═════ RECORDS SHOWN ═════

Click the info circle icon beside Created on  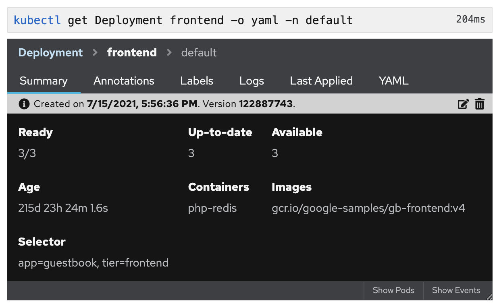[x=24, y=104]
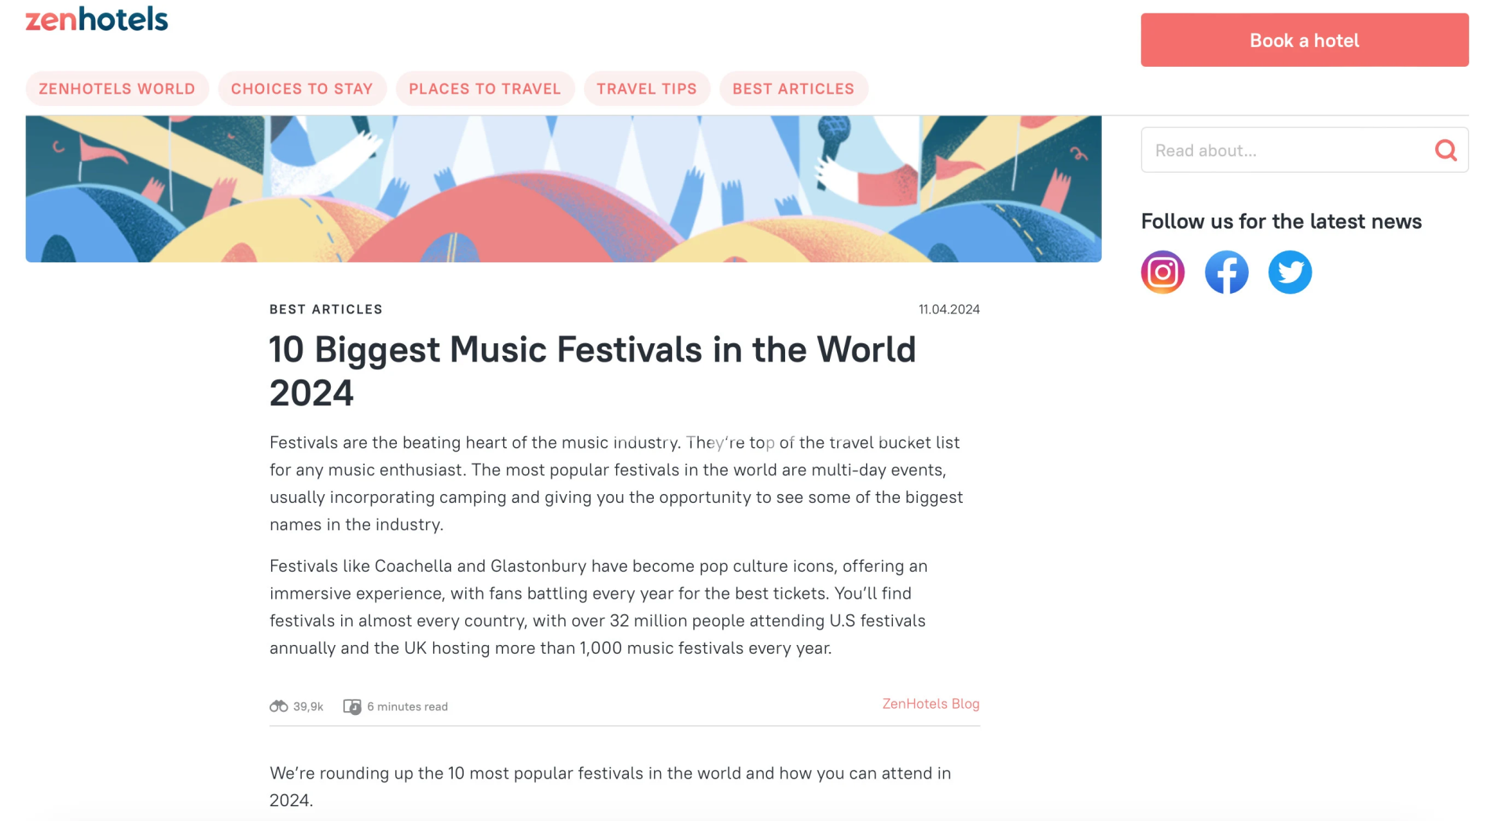Open the Twitter social icon

point(1290,272)
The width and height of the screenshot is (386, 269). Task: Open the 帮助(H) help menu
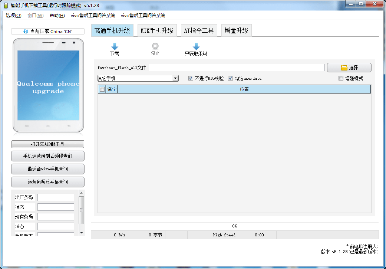pyautogui.click(x=57, y=16)
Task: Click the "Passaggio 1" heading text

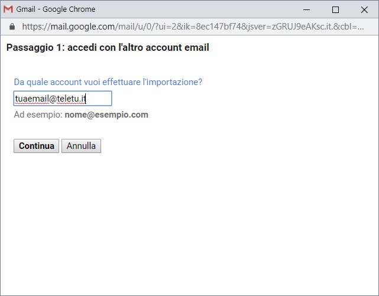Action: coord(108,48)
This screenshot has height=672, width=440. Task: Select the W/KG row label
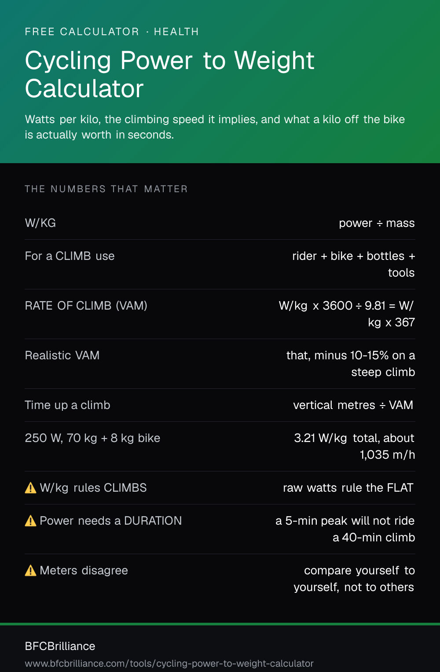40,223
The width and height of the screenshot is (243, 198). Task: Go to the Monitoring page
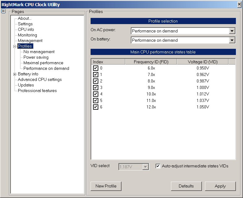point(27,35)
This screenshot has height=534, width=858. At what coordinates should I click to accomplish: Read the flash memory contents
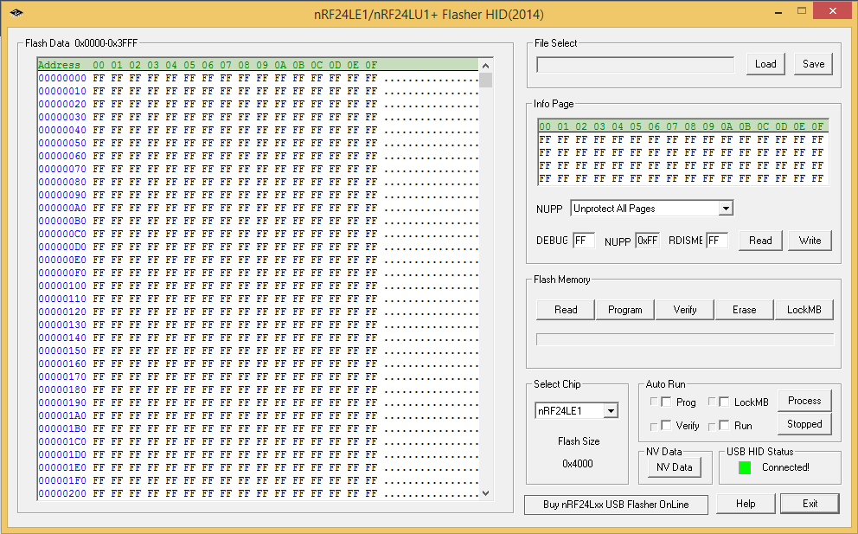tap(564, 309)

═════

> **YOUR ASSIGNMENT**
Copy nothing outside the span: please output the lines from the one with "Task: Click the" through the end of the entries above, and skip the pictures.

> **ANSWER TO THIS EXERCISE**
Task: Click the "Passaggio 1" heading text

Action: coord(108,48)
This screenshot has height=672, width=440. Task: Select the W/KG row label
40,223
The width and height of the screenshot is (243, 198). Task: Go to the Monitoring page
point(27,35)
This screenshot has height=534, width=858. At what coordinates should I click to accomplish: Read the flash memory contents
tap(564, 309)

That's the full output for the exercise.